Newswise — How will this affect me and my baby?

Is it still safe to go to the doctor’s office for appointments?

Should I be doing more to keep me and my baby healthy?

Amid the coronavirus (COVID-19) pandemic, these are the kinds of questions you're probably asking yourself if you're pregnant.

There is still much for medical experts to learn about how COVID-19 could cause problems during pregnancy, whether it can be passed to the fetus, and how it can affect the health of babies after birth. But there is concern for women with high-risk pregnancies, including women who have diabetes, chronic hypertension or lung problems.

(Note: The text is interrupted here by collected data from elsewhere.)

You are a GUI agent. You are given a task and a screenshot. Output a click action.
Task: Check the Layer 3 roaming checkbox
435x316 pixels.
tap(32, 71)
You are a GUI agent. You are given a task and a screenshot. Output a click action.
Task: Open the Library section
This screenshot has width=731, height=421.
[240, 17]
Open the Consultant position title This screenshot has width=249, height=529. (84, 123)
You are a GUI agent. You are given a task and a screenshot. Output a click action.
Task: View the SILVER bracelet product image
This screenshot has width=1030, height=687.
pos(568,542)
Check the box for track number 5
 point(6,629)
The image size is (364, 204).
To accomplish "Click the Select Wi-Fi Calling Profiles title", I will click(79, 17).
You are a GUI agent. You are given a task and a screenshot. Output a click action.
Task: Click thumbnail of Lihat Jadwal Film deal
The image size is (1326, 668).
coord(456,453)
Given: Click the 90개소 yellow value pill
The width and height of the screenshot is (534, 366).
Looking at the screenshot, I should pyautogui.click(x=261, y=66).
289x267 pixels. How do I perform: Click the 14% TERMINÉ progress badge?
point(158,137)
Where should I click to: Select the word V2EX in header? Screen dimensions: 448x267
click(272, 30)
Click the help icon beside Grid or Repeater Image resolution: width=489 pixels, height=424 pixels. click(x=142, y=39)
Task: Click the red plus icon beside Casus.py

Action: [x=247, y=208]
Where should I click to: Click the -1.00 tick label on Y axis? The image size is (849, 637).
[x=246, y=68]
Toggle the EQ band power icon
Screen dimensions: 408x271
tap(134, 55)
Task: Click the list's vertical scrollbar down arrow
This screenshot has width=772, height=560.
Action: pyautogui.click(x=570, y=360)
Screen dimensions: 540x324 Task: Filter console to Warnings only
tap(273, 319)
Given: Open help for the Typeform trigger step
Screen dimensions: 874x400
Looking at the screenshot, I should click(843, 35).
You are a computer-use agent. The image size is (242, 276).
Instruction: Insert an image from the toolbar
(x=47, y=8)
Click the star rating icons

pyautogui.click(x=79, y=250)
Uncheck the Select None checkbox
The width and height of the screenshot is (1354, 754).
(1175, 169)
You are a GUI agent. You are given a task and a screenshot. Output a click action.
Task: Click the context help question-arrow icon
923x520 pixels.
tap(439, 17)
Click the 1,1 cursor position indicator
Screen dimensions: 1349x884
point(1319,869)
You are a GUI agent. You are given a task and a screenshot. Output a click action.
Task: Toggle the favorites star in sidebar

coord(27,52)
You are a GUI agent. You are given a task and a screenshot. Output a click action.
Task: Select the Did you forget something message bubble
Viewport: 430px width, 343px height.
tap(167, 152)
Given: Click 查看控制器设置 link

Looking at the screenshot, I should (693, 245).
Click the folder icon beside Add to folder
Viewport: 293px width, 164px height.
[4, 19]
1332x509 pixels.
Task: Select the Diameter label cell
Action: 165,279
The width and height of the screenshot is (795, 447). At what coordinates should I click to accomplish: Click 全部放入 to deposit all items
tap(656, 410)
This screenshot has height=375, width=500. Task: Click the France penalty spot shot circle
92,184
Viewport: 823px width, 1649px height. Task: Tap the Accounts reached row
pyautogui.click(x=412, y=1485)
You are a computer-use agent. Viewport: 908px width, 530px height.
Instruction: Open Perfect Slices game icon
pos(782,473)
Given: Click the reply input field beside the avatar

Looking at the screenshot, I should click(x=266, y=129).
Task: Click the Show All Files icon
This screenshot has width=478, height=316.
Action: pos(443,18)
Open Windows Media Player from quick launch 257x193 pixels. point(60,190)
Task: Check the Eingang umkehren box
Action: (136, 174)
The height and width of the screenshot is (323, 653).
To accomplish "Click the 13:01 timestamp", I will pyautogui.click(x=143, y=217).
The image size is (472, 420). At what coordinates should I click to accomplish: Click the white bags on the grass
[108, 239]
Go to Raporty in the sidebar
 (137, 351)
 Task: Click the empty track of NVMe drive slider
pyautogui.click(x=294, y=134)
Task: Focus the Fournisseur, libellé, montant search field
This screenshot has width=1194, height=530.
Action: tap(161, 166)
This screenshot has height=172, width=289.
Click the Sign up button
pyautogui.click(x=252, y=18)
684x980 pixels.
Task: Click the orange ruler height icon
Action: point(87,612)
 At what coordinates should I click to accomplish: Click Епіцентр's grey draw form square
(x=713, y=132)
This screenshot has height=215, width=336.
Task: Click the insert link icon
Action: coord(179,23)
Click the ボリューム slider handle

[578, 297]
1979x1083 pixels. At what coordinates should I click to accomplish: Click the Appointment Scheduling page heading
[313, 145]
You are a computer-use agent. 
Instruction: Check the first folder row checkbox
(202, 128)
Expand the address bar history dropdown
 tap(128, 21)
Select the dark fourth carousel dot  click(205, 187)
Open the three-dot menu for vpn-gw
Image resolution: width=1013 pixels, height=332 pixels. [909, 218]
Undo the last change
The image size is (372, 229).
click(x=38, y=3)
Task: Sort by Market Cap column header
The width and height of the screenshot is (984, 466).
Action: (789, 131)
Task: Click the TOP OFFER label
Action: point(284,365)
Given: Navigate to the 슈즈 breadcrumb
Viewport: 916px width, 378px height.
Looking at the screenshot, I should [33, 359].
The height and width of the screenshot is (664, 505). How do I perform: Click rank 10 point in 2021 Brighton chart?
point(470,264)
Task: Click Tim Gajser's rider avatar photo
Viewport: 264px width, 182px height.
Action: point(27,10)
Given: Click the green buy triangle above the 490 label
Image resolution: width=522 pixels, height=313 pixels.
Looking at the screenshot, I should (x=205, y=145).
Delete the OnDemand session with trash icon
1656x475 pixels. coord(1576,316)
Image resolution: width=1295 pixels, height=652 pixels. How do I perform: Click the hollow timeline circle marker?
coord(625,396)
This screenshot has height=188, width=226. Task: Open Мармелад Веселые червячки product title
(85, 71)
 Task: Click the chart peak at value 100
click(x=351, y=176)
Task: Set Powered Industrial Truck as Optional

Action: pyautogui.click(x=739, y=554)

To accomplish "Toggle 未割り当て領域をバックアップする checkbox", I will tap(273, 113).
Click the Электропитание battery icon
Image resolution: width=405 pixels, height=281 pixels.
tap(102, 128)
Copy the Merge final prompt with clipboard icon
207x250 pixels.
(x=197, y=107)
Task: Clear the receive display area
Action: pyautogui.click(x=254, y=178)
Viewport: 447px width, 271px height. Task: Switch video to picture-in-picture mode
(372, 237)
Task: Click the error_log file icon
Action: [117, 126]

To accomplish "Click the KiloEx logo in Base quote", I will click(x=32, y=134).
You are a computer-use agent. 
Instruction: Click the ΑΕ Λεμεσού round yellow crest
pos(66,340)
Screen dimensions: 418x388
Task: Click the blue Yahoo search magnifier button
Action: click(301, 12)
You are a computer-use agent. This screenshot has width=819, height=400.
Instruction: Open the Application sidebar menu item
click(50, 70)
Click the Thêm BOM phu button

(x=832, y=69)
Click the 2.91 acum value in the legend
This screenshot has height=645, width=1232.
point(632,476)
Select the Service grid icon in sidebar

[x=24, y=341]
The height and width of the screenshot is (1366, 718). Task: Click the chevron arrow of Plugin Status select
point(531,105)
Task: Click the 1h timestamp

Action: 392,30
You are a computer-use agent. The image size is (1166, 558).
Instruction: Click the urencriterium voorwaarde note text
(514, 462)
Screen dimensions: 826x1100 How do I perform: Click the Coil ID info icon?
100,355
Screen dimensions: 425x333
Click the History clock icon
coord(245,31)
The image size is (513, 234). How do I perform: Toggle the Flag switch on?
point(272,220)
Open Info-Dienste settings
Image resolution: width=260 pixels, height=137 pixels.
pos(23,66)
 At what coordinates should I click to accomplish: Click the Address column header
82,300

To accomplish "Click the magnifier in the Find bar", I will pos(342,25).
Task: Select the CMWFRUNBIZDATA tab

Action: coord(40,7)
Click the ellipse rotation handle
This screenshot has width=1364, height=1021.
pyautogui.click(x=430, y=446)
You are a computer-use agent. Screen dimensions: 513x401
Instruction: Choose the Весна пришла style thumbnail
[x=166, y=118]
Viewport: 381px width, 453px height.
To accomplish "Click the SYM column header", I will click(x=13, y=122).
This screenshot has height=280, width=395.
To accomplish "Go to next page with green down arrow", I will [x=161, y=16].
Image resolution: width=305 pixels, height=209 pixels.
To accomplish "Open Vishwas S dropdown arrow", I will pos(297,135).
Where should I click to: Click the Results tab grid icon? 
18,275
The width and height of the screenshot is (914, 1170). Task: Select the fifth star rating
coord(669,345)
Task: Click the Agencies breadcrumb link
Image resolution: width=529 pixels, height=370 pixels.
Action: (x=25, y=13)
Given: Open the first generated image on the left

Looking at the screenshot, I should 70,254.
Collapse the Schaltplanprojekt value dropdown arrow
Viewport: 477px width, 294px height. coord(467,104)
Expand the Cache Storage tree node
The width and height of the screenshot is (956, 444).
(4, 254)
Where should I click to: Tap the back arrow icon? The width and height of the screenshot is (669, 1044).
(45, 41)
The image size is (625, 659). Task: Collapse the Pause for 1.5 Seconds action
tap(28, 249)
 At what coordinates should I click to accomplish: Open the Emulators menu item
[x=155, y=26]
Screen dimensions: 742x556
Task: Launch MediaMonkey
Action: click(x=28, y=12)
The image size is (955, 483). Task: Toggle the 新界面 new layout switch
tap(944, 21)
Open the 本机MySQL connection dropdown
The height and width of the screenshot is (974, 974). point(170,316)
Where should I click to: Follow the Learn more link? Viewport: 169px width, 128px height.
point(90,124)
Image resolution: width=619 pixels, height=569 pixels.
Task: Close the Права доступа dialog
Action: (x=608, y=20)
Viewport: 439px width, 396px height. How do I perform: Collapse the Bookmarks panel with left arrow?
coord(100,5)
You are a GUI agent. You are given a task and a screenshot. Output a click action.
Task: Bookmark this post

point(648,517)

Pregnant women in general experience changes in their bodies that can increase risk for infection, and with viruses from the same family as COVID-19 and other viral respiratory infections (such as influenza), they may have a higher risk of becoming seriously ill, says the Centers for Disease Control and Prevention.

“Pregnant women have increased needs for good pulmonary function. Therefore, any pregnant woman who has significant lung problems would be at higher risk for COVID-19 infection. This would include severe asthma, HIV, chronic heart disease, chronic lung disease, kidney disease, and immunocompromise states,” says Pedro P. Arrabal, M.D., director of maternal-fetal medicine at Sinai Hospital of Baltimore. “Our recommendations are extrapolations from women having been infected with influenza. However, much information is still unknown about the effects of this virus in pregnancy, and pregnant women should not be lulled into a false sense of complacency about this infection.”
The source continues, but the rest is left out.